Are we trying to fix the wrong problem?
To be fair, it's possible that the past is not a perfect guide, and that a policy that streamlines the FDA further will finally lead to a surge of real innovation without corresponding side effects. But what evidence we have suggests we shouldn't assume that automatically. And there are potential risks and trade-offs with slimming down the drug approval process.
Where we draw that line exactly is, in some sense, a judgment call. It's possible to look at the numbers above — about 10 to 15 percent of new drugs offer real clinical value, an uptick in black box warnings — and conclude that the benefits are worth the risks, that we should keep speeding up drug regulation.
Or you could read those numbers and decide that perhaps the dangers of poorly regulated medicines are becoming worrisome and we should focus on other ways to boost innovation.
Again, the FDA is already the fastest drug regulatory agency in the world.
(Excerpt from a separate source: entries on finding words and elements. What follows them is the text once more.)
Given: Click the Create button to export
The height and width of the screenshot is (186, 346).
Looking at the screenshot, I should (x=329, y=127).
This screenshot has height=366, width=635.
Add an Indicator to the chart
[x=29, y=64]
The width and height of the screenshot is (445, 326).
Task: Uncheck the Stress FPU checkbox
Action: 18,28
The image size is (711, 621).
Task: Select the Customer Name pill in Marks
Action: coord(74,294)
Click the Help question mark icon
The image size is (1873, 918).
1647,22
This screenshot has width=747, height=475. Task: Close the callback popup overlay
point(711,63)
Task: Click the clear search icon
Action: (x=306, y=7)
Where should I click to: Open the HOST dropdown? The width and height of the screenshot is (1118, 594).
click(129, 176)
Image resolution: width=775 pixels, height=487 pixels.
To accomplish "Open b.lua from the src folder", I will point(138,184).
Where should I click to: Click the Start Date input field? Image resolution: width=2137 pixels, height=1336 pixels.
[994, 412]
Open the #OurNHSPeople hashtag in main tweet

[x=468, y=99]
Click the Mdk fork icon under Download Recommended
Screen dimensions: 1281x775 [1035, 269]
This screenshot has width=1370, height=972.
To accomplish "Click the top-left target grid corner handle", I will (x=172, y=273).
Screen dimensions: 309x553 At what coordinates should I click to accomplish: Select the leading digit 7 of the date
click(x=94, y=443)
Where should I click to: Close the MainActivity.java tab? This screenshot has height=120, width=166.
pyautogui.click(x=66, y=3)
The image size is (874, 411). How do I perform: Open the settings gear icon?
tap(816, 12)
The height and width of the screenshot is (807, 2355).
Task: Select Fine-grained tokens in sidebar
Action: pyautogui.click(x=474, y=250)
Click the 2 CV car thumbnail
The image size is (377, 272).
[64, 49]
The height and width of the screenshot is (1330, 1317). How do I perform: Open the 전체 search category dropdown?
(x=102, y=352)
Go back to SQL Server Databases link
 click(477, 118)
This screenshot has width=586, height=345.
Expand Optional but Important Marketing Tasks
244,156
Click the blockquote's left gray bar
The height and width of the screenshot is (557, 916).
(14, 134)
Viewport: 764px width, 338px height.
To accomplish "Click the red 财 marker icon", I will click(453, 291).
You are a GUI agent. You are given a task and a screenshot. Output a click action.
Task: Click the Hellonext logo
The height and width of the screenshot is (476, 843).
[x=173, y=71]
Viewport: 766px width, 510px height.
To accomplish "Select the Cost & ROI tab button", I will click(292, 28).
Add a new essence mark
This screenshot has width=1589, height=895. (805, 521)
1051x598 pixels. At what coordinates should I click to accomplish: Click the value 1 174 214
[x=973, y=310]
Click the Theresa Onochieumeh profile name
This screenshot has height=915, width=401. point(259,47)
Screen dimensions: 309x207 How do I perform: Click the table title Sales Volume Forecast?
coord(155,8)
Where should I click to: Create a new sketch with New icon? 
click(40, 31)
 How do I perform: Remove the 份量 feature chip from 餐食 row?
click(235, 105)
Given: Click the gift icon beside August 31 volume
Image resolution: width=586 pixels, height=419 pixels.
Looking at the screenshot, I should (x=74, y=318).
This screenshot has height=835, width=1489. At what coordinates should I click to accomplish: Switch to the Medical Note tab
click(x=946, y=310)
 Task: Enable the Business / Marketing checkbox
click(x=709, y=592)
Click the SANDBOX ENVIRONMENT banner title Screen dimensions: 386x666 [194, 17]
Yet the number of new and innovative drugs coming to market has stagnated.
The causes of this innovation crisis are complex. Some say we need more funding for very basic research because we've maxed out medicines that can be made based on our current understanding of the body. Others argue that incentives in the pharmaceutical industry are skewed toward marketing and "me too" drugs (which are minor variations on existing therapies).
I don't know what the solution is, but I'm skeptical of further speeding up or whittling down the regulatory process. We should focus on other measures to boost R&D instead.